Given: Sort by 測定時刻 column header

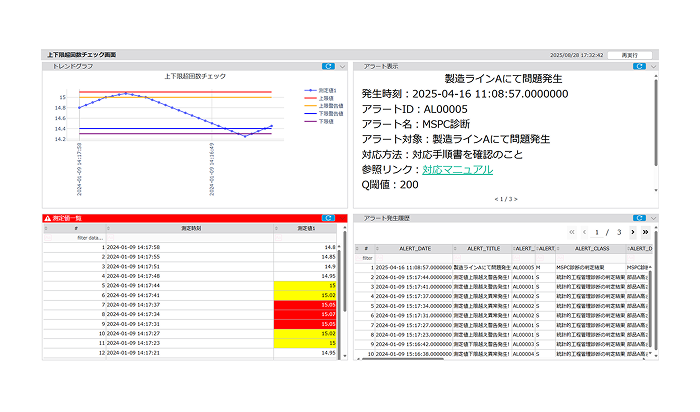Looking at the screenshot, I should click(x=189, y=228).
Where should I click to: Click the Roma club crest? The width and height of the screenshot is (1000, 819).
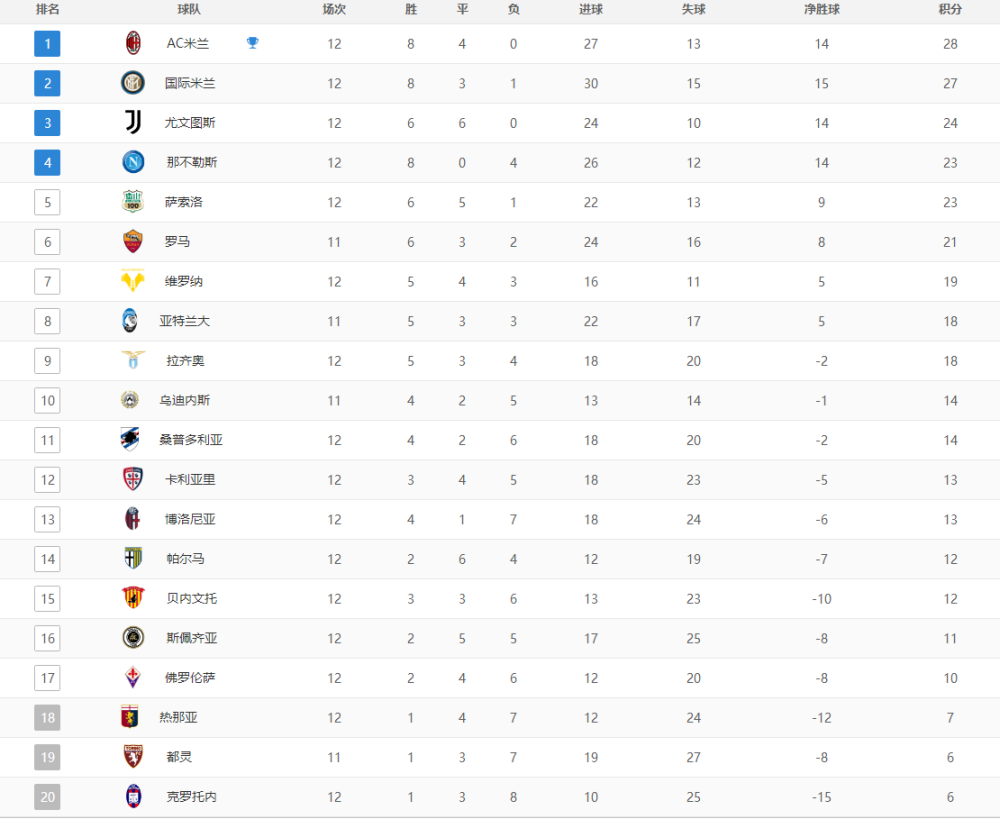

━━━━━━━━━━

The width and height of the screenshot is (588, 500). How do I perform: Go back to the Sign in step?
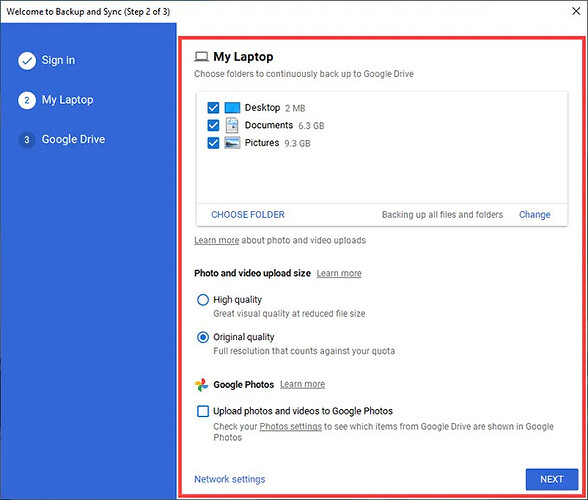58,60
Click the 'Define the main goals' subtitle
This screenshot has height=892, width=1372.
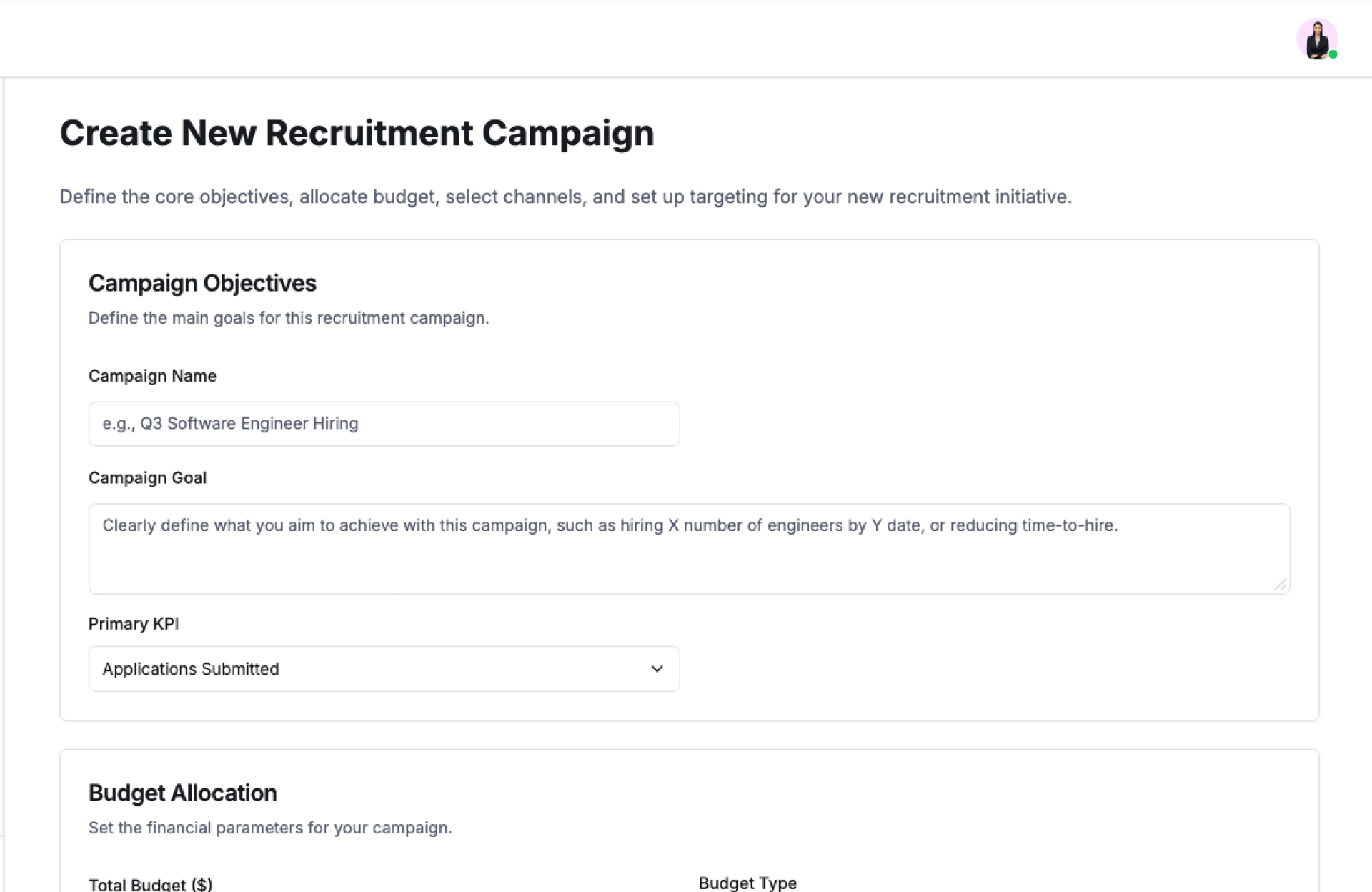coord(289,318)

━━━━━━━━━━

Above are the records. Copy only the lines from the one with "Given: Sort by 測定時刻 column header" through the one with "Where should I", exactly, with no pictures.

Given: Sort by 測定時刻 column header

Looking at the screenshot, I should click(x=189, y=228).
Where should I click to: Click the Roma club crest? The width and height of the screenshot is (1000, 819).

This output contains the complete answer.